In your professional ventures you have taken on challenges of a more serious nature: you have recovered data from obsolete and degraded storage tapes for the CIA and for Princeton University, succeeding where a number of your competitors had failed. Your newest, most exciting adventure is in recycling plastics—but not plastic recycling in the traditional sense, where you merely reform existing plastic into “new” plastic objects. Instead, you recycle plastic back into the petroleum base from which it was manufactured, providing consumer-ready fuel. The process that your company invented is so efficient and innovative that many of your detractors actually think it’s too good to be true. Investors and financial analysts are similarly wary of putting their cash into your company because the promise of extracting oil from waste sounds implausible to them. But it’s true. Your process, put simply, works. Plastics are made from petroleum, and you’ve found the technology that reverses the process.

In some ways you can sympathize with your doubters’ skepticism. You’re turning garbage into gold, and that might sound too much like alchemical magic for traditionally minded, conventional thinkers. True geniuses are rarely understood, let alone appreciated, in their own time. Just ask Galileo or Leonardo.

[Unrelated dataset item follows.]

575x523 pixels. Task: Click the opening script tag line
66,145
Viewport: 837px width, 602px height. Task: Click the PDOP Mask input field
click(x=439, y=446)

In any case it’s not public acclaim that you’re passionate about; it’s the chance to change the world for the better. You’re attempting to save the environment from plastic waste and solve the problem of resource scarcity by providing an ultraclean, efficient source of energy. Your personal story is your best asset in arguing for your position in this public hearing. The process you’ve invented is an elegant, timely solution to not one but two pressing environmental problems. The government should invest in this sort of creativity and diligence as a means to address problems, not simply impose regulatory limits. At this hearing you want to promote your story as a lesson in what is possible, and explain how and why the government should use its influence to help you and others like you. You see yourself as a prophet of environmental salvation. And the publicity might not be bad for your business either.

Your Mission

Your goal at this hearing is to convince the Regulators to include the Sustainability Group’s recommendations in their final regulation. To make this argument effectively, you must:

  • Complete the assigned readings listed at the bottom of this page
  • Work closely with the other members of your group to develop clear answers to the Regulators’ questions
  • Make use of as much specific information as possible to develop strong arguments that plastics need to be proven safe rather than assumed safe and that the only way to protect against the effects of toxins is to prevent the production of potentially toxic plastics
  • Read as much as you can about your position and the positions of the other groups
  • Complete written reflections on your character, interest group, and readings as assigned

Your Victory Objectives

  • You will receive 10 points if the Regulators select your group’s proposal as the final regulation
  • The Regulators will rank the interest groups by how well their goals are represented in the final regulation. You will receive between 1 and 5 points based on how the Sustainability Group is ranked and how well the regulation reflects your goals

Sources

Industry Group Sources

Your Individual Sources

  • Select one article from the The Case of Plastics bibliography recommended for the Sustainability Group. Read the article and write two paragraphs summarizing the article and how it will be useful to you in the upcoming debate.